INFORMATION PROVIDED Block Start

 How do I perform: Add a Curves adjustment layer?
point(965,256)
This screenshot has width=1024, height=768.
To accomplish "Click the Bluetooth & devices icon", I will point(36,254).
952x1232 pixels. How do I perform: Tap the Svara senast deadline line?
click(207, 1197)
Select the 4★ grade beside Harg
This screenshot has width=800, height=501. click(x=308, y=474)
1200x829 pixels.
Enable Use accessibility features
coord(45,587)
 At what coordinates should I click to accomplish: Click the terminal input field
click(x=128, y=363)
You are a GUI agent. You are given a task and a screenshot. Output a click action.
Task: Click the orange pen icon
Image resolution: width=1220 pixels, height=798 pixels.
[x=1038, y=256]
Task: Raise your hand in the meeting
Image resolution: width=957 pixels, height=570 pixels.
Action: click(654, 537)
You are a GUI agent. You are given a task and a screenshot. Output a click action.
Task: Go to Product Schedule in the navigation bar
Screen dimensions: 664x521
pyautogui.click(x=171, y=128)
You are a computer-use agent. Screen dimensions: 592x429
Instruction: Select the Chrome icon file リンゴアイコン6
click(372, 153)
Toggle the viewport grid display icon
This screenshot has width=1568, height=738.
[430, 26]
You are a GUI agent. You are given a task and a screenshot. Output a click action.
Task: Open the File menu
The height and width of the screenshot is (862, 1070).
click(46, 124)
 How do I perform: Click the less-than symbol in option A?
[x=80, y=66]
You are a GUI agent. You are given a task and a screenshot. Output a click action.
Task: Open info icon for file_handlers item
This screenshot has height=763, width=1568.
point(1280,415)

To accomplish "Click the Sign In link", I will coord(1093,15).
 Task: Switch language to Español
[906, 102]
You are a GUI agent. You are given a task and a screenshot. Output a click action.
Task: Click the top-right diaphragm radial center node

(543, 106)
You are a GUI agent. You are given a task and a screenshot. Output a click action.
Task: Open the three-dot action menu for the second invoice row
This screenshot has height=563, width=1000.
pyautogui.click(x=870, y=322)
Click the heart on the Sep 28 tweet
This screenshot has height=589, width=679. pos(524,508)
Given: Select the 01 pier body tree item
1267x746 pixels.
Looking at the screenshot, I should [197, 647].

INFORMATION PROVIDED Block End

## EXERCISE DIRECTIONS
Working through the records above, copy each one exactly.

## EXPECTED ANSWER
 How do I perform: Add a Curves adjustment layer?
point(965,256)
This screenshot has width=1024, height=768.
To accomplish "Click the Bluetooth & devices icon", I will point(36,254).
952x1232 pixels. How do I perform: Tap the Svara senast deadline line?
click(207, 1197)
Select the 4★ grade beside Harg
This screenshot has width=800, height=501. click(x=308, y=474)
1200x829 pixels.
Enable Use accessibility features
coord(45,587)
 At what coordinates should I click to accomplish: Click the terminal input field
click(x=128, y=363)
You are a GUI agent. You are given a task and a screenshot. Output a click action.
Task: Click the orange pen icon
Image resolution: width=1220 pixels, height=798 pixels.
[x=1038, y=256]
Task: Raise your hand in the meeting
Image resolution: width=957 pixels, height=570 pixels.
Action: click(654, 537)
You are a GUI agent. You are given a task and a screenshot. Output a click action.
Task: Go to Product Schedule in the navigation bar
Screen dimensions: 664x521
pyautogui.click(x=171, y=128)
You are a computer-use agent. Screen dimensions: 592x429
Instruction: Select the Chrome icon file リンゴアイコン6
click(372, 153)
Toggle the viewport grid display icon
This screenshot has width=1568, height=738.
[430, 26]
You are a GUI agent. You are given a task and a screenshot. Output a click action.
Task: Open the File menu
The height and width of the screenshot is (862, 1070).
click(46, 124)
 How do I perform: Click the less-than symbol in option A?
[x=80, y=66]
You are a GUI agent. You are given a task and a screenshot. Output a click action.
Task: Open info icon for file_handlers item
This screenshot has height=763, width=1568.
point(1280,415)

To accomplish "Click the Sign In link", I will coord(1093,15).
 Task: Switch language to Español
[906, 102]
You are a GUI agent. You are given a task and a screenshot. Output a click action.
Task: Click the top-right diaphragm radial center node

(543, 106)
You are a GUI agent. You are given a task and a screenshot. Output a click action.
Task: Open the three-dot action menu for the second invoice row
This screenshot has height=563, width=1000.
pyautogui.click(x=870, y=322)
Click the heart on the Sep 28 tweet
This screenshot has height=589, width=679. pos(524,508)
Given: Select the 01 pier body tree item
1267x746 pixels.
Looking at the screenshot, I should [197, 647].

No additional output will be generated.